▶ [Directions for this task]: Output the items below verbatim, starting at the line containing "What do you see at coordinates (15, 584)" and ending with the line containing "center [378, 436].", both lines included.

※ ※ ※

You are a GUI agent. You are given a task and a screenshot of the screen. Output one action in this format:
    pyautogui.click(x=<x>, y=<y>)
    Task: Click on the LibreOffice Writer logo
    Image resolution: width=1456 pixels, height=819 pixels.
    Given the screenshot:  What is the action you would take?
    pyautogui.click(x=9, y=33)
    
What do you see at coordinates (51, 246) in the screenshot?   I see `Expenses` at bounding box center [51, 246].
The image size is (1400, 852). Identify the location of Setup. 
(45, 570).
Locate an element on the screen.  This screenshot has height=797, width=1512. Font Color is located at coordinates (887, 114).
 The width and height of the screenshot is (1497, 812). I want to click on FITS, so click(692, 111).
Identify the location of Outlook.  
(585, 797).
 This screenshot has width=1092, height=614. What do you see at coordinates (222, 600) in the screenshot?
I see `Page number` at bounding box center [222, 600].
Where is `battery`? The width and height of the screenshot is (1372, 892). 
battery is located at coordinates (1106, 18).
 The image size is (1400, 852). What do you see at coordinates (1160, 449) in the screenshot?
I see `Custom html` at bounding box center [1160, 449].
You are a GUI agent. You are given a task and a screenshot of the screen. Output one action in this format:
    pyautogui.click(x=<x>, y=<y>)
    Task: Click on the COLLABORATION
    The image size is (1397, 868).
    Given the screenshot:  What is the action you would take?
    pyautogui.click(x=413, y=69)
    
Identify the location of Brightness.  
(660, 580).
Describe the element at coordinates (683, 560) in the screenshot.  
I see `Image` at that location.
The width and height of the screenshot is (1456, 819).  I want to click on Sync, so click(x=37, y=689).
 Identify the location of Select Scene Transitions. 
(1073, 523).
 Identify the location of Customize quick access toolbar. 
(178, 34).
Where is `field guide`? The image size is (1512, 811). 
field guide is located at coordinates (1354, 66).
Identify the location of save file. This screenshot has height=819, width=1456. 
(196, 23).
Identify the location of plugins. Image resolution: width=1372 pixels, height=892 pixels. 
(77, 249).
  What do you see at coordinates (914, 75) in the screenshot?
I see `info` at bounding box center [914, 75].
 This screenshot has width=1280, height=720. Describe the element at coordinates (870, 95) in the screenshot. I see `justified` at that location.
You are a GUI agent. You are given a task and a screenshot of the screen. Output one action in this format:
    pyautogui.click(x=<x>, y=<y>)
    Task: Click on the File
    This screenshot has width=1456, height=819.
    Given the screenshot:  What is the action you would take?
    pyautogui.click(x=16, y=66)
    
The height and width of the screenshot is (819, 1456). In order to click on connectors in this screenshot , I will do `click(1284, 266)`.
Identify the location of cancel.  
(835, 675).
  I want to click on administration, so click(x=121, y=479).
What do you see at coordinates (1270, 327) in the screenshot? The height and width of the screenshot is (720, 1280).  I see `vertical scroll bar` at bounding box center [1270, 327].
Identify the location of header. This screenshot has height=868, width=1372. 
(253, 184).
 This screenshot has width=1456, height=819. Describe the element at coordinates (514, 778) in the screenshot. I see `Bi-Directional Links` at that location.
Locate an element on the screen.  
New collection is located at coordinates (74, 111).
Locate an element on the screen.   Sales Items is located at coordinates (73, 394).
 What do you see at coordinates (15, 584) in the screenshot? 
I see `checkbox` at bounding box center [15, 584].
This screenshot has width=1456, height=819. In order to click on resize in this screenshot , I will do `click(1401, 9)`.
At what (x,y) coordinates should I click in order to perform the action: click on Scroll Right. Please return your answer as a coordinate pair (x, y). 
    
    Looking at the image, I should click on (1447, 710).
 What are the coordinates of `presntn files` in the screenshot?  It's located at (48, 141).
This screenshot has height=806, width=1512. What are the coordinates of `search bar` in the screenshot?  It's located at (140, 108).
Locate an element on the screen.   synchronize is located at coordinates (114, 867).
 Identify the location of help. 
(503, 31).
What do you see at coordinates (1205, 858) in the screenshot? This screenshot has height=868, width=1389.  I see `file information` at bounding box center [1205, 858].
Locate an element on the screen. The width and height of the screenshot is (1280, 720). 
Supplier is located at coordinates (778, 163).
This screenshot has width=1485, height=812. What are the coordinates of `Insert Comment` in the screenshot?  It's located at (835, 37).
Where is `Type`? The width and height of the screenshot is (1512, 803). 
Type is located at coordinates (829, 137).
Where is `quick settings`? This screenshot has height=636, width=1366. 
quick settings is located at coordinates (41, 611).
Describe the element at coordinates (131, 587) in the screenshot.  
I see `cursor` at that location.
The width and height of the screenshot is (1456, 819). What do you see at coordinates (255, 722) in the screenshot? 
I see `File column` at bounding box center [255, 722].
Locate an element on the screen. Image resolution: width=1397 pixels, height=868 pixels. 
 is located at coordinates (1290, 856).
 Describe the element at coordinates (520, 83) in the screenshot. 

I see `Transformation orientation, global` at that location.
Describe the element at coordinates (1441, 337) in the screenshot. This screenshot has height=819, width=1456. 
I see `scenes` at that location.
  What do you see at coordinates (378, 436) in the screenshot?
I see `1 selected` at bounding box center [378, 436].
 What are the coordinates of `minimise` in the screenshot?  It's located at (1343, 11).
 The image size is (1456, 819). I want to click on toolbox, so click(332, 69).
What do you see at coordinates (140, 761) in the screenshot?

※ ※ ※

▶ [Response to the task]:
 What do you see at coordinates (15, 584) in the screenshot? 
I see `checkbox` at bounding box center [15, 584].
This screenshot has width=1456, height=819. In order to click on resize in this screenshot , I will do `click(1401, 9)`.
At what (x,y) coordinates should I click in order to perform the action: click on Scroll Right. Please return your answer as a coordinate pair (x, y). 
    
    Looking at the image, I should click on (1447, 710).
 What are the coordinates of `presntn files` in the screenshot?  It's located at (48, 141).
This screenshot has height=806, width=1512. What are the coordinates of `search bar` in the screenshot?  It's located at (140, 108).
Locate an element on the screen.   synchronize is located at coordinates (114, 867).
 Identify the location of help. 
(503, 31).
What do you see at coordinates (1205, 858) in the screenshot? This screenshot has height=868, width=1389.  I see `file information` at bounding box center [1205, 858].
Locate an element on the screen. The width and height of the screenshot is (1280, 720). 
Supplier is located at coordinates (778, 163).
This screenshot has width=1485, height=812. What are the coordinates of `Insert Comment` in the screenshot?  It's located at (835, 37).
Where is `Type`? The width and height of the screenshot is (1512, 803). 
Type is located at coordinates (829, 137).
Where is `quick settings`? This screenshot has height=636, width=1366. 
quick settings is located at coordinates (41, 611).
Describe the element at coordinates (131, 587) in the screenshot.  
I see `cursor` at that location.
The width and height of the screenshot is (1456, 819). What do you see at coordinates (255, 722) in the screenshot? 
I see `File column` at bounding box center [255, 722].
Locate an element on the screen. Image resolution: width=1397 pixels, height=868 pixels. 
 is located at coordinates (1290, 856).
 Describe the element at coordinates (520, 83) in the screenshot. 

I see `Transformation orientation, global` at that location.
Describe the element at coordinates (1441, 337) in the screenshot. This screenshot has height=819, width=1456. 
I see `scenes` at that location.
  What do you see at coordinates (378, 436) in the screenshot?
I see `1 selected` at bounding box center [378, 436].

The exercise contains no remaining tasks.